Blacks who survive in-hospital cardiac arrest (IHCA) are 28 percent less likely to live to one year after discharge and 33 percent less likely to survive five years when compared to white counterparts, suggesting a disparity in follow-up care.
Lead author Lena M. Chen, MD, MS, and colleagues published these findings July 9 in Circulation after studying 8,764 IHCA survivors from hospitals participating in the Get With the Guidelines-Resuscitation registry. About 87 percent of the study subjects were white and the remaining 13 percent were black; all were 65 or older at the time of IHCA.
Absolute survival rates were more than 10 percentage points lower for blacks at three time points: 43.6 versus 60.2 percent at one year, 31.6 versus 45.3 percent at three years and 23.5 percent versus 35.4 percent at five years. Chen et al. noted black patients were younger on average with a higher comorbidity burden and greater neurological disability upon discharge, but patient differences only accounted for part of the long-term survival gap.
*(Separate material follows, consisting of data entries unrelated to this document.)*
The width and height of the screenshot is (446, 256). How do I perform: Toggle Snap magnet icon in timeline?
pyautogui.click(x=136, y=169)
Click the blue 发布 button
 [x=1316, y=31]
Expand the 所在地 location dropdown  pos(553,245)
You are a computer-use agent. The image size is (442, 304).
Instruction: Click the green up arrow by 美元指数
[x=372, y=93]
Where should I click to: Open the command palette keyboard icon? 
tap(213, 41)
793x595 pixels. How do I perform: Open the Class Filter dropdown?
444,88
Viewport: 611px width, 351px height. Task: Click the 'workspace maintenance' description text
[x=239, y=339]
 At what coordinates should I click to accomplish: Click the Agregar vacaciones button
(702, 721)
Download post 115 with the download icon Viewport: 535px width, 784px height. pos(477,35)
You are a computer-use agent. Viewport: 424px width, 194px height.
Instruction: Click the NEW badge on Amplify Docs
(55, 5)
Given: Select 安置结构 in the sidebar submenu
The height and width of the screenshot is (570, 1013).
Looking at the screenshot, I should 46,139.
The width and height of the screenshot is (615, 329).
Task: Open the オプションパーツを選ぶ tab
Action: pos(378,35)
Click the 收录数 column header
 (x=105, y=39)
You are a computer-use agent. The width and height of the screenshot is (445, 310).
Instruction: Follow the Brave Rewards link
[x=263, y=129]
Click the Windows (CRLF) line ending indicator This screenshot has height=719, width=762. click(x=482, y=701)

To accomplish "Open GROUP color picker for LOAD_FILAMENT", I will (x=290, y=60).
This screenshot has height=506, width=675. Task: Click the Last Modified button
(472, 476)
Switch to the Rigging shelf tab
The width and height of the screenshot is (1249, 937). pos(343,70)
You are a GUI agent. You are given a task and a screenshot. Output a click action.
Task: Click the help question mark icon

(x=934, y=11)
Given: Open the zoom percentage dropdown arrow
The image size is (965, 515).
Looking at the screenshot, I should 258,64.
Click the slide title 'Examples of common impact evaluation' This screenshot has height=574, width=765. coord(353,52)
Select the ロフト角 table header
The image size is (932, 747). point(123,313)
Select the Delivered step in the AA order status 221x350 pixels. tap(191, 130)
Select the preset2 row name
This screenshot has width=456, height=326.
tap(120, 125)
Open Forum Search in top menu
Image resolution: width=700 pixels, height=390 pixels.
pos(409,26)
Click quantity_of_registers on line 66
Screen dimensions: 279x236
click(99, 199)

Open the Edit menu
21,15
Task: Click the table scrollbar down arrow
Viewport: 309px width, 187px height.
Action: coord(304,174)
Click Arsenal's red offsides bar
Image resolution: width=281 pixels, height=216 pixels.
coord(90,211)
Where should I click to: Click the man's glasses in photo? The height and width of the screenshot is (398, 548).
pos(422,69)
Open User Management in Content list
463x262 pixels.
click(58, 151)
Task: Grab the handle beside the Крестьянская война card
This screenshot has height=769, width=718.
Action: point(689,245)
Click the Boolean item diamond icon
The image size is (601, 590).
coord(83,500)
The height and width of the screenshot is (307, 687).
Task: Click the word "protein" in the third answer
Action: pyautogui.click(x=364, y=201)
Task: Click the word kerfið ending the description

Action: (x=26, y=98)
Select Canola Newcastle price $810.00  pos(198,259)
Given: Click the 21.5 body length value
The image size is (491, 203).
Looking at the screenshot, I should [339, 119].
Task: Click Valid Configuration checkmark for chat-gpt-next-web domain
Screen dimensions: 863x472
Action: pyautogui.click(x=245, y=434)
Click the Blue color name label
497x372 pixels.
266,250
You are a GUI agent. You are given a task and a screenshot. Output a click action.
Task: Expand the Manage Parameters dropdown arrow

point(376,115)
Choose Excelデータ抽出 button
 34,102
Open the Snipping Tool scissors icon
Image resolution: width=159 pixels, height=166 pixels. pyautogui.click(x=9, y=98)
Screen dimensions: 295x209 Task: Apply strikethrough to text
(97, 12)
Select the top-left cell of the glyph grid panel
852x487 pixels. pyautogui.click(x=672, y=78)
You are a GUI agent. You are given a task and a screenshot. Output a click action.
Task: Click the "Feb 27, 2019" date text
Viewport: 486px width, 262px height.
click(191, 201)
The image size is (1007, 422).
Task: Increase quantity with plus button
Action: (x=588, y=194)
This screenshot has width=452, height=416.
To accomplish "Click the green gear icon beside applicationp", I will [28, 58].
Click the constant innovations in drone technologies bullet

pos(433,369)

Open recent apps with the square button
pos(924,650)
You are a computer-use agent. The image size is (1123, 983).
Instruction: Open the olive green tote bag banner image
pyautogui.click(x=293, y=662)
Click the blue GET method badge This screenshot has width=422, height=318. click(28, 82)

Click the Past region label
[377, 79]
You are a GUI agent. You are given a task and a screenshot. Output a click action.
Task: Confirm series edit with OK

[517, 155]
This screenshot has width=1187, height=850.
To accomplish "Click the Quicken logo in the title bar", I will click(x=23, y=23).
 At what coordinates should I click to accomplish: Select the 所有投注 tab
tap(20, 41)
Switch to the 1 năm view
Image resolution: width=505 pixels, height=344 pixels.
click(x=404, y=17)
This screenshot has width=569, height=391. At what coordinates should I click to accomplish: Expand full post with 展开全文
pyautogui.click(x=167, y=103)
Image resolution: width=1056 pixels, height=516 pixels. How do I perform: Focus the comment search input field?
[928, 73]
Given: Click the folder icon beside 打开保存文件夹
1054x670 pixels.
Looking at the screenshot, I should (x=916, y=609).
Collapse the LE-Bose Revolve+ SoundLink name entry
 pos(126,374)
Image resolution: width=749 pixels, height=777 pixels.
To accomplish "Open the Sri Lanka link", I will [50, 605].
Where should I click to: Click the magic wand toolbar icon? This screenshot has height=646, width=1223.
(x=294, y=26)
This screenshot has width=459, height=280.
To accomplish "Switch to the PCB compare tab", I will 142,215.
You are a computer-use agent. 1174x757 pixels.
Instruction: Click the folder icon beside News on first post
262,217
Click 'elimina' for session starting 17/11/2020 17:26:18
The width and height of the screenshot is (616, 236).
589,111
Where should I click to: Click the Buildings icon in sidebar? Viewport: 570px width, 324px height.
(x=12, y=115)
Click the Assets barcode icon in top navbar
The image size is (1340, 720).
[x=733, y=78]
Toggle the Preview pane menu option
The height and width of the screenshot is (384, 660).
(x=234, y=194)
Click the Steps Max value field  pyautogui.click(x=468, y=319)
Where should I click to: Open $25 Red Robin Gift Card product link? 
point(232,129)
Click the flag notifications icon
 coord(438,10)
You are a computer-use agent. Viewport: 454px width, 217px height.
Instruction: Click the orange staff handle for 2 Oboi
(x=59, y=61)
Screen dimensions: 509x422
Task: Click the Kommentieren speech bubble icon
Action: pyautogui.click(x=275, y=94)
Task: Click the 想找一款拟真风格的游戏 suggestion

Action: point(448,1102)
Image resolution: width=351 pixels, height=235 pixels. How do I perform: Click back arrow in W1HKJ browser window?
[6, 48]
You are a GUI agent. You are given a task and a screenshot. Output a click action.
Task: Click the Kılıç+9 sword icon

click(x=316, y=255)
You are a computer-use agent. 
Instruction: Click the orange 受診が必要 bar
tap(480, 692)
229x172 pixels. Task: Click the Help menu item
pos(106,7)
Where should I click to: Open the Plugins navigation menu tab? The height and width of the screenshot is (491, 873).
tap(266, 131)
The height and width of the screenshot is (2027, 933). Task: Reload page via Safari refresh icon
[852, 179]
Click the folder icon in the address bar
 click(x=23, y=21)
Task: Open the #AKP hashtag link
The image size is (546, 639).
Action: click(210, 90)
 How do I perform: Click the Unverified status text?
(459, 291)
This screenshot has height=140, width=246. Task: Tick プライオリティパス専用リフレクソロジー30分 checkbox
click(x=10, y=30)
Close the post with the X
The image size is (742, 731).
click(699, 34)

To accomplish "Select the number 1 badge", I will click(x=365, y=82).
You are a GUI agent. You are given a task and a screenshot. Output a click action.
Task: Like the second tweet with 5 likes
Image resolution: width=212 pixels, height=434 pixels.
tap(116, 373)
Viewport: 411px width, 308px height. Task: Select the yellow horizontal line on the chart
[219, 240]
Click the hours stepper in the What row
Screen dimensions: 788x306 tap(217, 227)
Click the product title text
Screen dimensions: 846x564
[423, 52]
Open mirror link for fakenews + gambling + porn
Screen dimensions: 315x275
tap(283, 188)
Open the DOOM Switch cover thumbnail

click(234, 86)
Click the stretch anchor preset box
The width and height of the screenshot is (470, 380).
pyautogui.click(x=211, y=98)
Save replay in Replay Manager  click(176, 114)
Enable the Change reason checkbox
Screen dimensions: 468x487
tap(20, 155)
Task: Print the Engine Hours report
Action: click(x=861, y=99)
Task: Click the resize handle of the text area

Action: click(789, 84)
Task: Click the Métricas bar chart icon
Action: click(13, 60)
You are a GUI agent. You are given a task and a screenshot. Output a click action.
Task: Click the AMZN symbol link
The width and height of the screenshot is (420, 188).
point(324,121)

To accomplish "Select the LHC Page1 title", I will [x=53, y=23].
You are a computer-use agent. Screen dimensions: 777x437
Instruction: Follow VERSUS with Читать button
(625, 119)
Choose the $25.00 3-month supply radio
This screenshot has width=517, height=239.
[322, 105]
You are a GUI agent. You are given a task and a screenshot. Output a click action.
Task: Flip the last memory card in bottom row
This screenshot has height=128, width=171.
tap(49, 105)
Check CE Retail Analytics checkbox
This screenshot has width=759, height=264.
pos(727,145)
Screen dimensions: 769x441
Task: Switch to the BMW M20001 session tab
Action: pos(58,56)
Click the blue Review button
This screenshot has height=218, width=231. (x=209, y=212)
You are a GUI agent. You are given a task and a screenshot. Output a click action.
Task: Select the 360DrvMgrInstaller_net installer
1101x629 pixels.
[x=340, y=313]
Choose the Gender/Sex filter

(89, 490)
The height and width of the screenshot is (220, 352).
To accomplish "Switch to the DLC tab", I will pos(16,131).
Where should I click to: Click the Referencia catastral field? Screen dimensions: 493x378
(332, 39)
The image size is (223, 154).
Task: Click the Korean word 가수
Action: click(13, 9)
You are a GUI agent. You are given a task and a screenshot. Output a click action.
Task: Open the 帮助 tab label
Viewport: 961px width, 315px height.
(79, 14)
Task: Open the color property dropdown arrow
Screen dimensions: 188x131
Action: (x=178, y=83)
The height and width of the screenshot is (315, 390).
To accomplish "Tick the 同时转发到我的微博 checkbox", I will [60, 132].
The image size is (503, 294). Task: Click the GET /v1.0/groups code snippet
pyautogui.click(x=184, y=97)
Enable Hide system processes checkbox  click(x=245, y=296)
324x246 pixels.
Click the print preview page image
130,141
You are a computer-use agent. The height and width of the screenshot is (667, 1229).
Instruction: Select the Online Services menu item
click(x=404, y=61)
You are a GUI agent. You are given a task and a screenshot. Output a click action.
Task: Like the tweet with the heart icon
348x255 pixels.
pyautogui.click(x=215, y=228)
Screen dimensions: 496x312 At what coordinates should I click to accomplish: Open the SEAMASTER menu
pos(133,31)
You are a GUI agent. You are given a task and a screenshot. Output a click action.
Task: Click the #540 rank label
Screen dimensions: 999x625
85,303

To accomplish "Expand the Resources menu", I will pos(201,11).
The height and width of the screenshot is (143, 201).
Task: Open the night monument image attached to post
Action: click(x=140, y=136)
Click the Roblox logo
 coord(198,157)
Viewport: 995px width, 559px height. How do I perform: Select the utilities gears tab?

“Nearly one third of the racial difference in one-year survival was not modifiable; only a small proportion was explained by racial differences in hospital treatments and care; and approximately one half was the result of differences in care after discharge or unmeasured confounding,” the authors wrote.
“This finding suggests a need to examine whether racial differences in post-discharge care explain a substantial proportion of racial differences in long-term survival after in-hospital cardiac arrest. Such work would help inform efforts to reduce racial disparities in long-term survival for patients with in-hospital cardiac arrest.”
Black patients have previously been shown to have worse in-hospital survival of cardiac arrest—explained partly by a disproportionate number of them being treated at hospitals with fewer resources or poorer performance—but this study demonstrated that their outcomes continue to lag after discharge. The results also contrast with previous studies of heart failure, which actually point to higher relative survival for blacks six months and one year after hospitalizations for that condition, Chen and colleagues noted.
“It may be that for cardiac arrest, a condition associated with high levels of post-discharge disability, the quality and availability of postacute care matter more than they do for other conditions,” the authors wrote.
The study didn’t account for socioeconomic factors such as caregiver availability or expertise, social support and household income, all of which could play a role in long-term survival.